With the morrow came a letter from Dr. Barfoot. He wrote in a kind, fatherly, and Christian tone, regretting that the account of Mr. Selby's death had not reached him earlier; the delay was owing to his having left the place where he had been staying, so that the letter did not find him for some days. He sympathised with Mrs. Selby, spoke of her husband in terms of the highest respect, and begged her not to forget that the parting was only for a season. He requested that she would not decide on anything until his return, which would be in a fortnight, and enclosed a cheque for twenty pounds, the amount of the quarter's salary. · Can we wonder that Mrs. Selby felt this relief as a direct answer to her prayers ? She sent for Mr. Cooch, showed him the letter, and begged him to take back his five pounds.
“ Not yet, not until you are better able to repay them,” he said, as she placed them timidly on the table before him. “You have other creditors, not, perhaps, so able or willing to wait as I am. And now, Mrs. Selby, can I do more for you? Or as Dr. Barfoot will soon be here, would you prefer referring to him ?”
« Oh, Mr. Cooch!” Agnes replied, “ do not withdraw your friendship! I can never repay you, never even thank you as I ought: but allow me to look to you in my loneliness for the advice and kindness which I feel I so much need.”
“ So be it then,” he said ; “ it will be a privilege to me if I am permitted to be of service to you.”
A fortnight passed slowly and wearily; the time seemed to Mrs. Selby to go by on leaden wings, but when it was past, it had left no trace on her memory: it seemed a blank, a moment only since that evening when she had drank so deeply of the bitter cup of affliction. Even the care of the child now became almost wearisome to her : she would sit for hours in the same place, apparently without the power of moving, or of thinking, save on the one subject; and when Dr. Barfoot returned, he was shocked as well as grieved at seeing the ravages which sorrow had made.
Tears sprang to Mrs. Selby's eyes when he first greeted her, but they quickly ceased, and she sat beside him with an air, of abstraction which he found it difficult to meet. If he remained silent, she seemed unconscious of his presence; if he spoke, he had to repeat what he said many times before she appeared to understand it. He asked for her child; she hurriedly called for Jane to bring her, and when the little girl sprang to
the doctor's knee, and nestled her fair head on his bosom, the mother seemed to turn her thoughts to something else, and almost to forget that they were there. The doctor tried, at length, what speaking of her husband's death would effect. This was the only theme on which her heart dwelt; she recalled every word, every look of the departed, and the good doctor led her on, both from the interest he really felt on the subject, and for the sake of giving her all the relief that his sympathy could afford, until she had nearly exhausted herself. Then he led her to speak of her child, and, finally, mentioned his own plans for their future. They were as follows:
He said that Mrs. Barfoot's health was delicate, and that, before Mr. Selby's death, he had formed an intention of reducing his dumber of boarders, and offering him the advantage of receiving them. He now proposed that Mrs. Selby should take them.

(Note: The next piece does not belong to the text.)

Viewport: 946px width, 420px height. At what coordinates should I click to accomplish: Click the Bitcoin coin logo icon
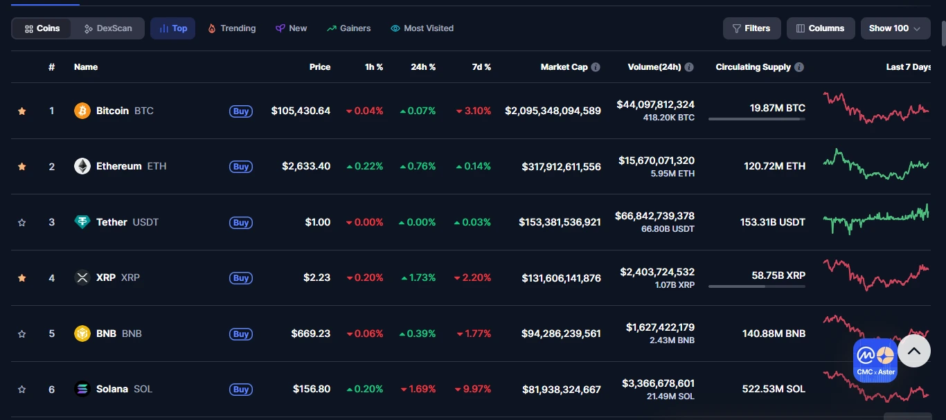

"I cannot see,” he said, “ why you should not do it: the gentleman I have engaged in your poor husband's place is a young man, and I have made arrangements for your receiving, if you please, three boys, after Midsummer, as boarders, at thirty pounds a year each. I have also another plan, for my own advantage, in view, in which you may very well help me. But tell me what you think of this."
How gladly and gratefully Mrs. Selby accepted the offer may be easily imagined. She thanked Dr. Barfoot from the bottom of her heart, and then gave him an account of the proposal made to her by Mrs. Stoneman and Mrs. Carthew.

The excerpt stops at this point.